(A run of records)
☆ ☆ ☆

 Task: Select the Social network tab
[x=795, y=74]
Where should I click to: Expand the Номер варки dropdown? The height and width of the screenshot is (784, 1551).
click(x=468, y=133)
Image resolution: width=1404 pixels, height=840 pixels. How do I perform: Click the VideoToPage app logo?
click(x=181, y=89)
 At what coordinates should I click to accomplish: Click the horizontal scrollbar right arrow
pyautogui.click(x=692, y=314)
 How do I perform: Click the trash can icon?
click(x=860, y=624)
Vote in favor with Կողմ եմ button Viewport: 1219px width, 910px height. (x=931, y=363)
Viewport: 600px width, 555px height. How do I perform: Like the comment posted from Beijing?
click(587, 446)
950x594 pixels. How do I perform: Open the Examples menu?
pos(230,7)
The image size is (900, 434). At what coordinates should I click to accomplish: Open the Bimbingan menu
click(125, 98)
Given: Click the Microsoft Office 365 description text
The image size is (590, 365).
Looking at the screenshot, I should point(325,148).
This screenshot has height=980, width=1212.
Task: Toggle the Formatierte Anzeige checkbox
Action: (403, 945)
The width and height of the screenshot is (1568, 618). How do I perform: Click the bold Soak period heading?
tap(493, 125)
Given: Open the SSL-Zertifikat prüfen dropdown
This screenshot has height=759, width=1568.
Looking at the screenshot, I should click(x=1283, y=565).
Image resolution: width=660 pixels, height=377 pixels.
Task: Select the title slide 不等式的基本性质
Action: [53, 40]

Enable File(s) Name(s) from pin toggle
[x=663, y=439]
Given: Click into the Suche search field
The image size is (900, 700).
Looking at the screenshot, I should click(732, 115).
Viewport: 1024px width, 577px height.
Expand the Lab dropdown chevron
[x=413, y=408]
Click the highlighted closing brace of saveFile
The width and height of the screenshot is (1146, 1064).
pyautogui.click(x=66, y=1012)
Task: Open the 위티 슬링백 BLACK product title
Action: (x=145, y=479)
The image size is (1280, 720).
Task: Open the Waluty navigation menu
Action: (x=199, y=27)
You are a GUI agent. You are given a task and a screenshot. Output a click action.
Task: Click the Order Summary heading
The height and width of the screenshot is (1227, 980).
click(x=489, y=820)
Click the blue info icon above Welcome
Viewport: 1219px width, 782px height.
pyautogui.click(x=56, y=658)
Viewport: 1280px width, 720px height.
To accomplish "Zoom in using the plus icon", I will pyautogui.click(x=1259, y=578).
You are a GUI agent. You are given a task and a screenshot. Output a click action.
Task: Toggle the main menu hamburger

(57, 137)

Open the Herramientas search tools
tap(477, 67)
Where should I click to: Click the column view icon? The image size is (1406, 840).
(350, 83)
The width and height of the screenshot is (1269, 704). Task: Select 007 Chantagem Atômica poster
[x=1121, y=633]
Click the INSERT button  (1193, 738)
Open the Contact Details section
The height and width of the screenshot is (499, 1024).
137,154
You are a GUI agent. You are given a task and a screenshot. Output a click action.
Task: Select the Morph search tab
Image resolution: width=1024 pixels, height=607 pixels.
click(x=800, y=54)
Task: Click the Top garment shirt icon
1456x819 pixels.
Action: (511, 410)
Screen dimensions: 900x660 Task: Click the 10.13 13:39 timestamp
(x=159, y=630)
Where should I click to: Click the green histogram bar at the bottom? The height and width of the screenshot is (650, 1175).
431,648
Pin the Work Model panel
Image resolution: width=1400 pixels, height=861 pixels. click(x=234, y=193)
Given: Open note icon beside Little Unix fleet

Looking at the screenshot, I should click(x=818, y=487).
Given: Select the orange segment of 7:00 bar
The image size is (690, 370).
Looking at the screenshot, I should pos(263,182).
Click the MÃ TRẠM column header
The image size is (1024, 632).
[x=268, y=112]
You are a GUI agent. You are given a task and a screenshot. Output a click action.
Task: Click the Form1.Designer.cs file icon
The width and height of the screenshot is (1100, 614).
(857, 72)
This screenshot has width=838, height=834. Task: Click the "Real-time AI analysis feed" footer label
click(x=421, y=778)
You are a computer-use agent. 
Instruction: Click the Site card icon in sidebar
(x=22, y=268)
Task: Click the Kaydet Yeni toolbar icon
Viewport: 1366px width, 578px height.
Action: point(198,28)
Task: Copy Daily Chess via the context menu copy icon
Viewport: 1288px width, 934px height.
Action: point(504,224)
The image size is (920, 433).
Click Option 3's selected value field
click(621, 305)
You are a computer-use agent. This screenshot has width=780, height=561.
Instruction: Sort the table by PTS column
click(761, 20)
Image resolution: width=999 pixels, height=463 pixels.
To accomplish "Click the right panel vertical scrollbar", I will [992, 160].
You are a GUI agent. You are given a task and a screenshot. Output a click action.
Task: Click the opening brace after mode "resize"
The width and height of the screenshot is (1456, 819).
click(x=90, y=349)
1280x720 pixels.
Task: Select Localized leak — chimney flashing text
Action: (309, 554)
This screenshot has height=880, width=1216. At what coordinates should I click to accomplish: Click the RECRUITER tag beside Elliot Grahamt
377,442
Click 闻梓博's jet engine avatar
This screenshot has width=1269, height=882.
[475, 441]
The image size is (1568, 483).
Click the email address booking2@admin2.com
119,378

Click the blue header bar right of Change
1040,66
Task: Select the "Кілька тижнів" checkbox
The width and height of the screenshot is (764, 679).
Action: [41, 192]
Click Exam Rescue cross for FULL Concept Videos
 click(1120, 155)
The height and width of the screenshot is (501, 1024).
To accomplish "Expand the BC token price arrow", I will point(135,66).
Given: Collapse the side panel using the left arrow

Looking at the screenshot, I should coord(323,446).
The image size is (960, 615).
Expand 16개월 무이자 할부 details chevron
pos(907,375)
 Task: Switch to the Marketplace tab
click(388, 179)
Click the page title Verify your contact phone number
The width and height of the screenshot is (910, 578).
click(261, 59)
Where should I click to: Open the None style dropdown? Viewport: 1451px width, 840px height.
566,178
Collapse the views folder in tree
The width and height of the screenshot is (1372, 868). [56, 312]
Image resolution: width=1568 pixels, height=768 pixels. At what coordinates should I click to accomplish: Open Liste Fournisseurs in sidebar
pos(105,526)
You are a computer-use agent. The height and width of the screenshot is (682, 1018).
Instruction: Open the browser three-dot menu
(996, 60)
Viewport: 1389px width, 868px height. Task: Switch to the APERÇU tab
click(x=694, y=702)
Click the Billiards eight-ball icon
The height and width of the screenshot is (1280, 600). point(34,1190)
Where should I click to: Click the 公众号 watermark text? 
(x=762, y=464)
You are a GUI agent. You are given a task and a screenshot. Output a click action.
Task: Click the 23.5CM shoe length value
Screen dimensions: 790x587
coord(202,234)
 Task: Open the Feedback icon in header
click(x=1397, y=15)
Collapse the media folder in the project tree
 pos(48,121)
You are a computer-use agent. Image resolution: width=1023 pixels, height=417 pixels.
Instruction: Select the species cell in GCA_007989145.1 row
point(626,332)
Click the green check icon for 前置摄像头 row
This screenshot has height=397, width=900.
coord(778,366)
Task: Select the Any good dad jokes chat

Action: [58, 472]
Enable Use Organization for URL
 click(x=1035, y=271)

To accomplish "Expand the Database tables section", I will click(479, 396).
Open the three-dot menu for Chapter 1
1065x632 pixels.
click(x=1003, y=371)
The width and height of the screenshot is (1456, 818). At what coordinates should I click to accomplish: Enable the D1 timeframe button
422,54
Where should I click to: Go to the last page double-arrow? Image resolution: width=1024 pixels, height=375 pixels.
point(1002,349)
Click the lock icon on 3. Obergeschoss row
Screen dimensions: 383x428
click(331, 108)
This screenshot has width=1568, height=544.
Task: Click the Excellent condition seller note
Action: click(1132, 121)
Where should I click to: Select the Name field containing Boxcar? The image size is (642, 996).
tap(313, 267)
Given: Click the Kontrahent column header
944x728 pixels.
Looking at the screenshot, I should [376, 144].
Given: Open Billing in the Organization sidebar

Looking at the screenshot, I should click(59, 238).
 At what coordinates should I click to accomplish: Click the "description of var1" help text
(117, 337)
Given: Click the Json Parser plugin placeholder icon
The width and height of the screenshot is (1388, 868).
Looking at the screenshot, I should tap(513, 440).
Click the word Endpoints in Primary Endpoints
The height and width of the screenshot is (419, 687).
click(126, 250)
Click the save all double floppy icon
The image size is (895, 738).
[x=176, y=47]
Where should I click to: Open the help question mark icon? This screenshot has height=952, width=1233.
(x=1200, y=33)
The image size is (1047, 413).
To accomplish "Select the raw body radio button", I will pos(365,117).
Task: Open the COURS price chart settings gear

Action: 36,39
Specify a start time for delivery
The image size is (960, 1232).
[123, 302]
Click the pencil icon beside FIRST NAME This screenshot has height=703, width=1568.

☆ ☆ ☆

§ **Required work**: Swap "dropdown" for "menu" in the data, starting with the line that contains "Given: Open the" and going on through the line that contains "[x=663, y=439]". Give only those lines and leave everything else in them unchanged.

§ **Task result**:
Given: Open the SSL-Zertifikat prüfen menu
This screenshot has height=759, width=1568.
Looking at the screenshot, I should click(x=1283, y=565).
Image resolution: width=660 pixels, height=377 pixels.
Task: Select the title slide 不等式的基本性质
Action: [53, 40]

Enable File(s) Name(s) from pin toggle
[x=663, y=439]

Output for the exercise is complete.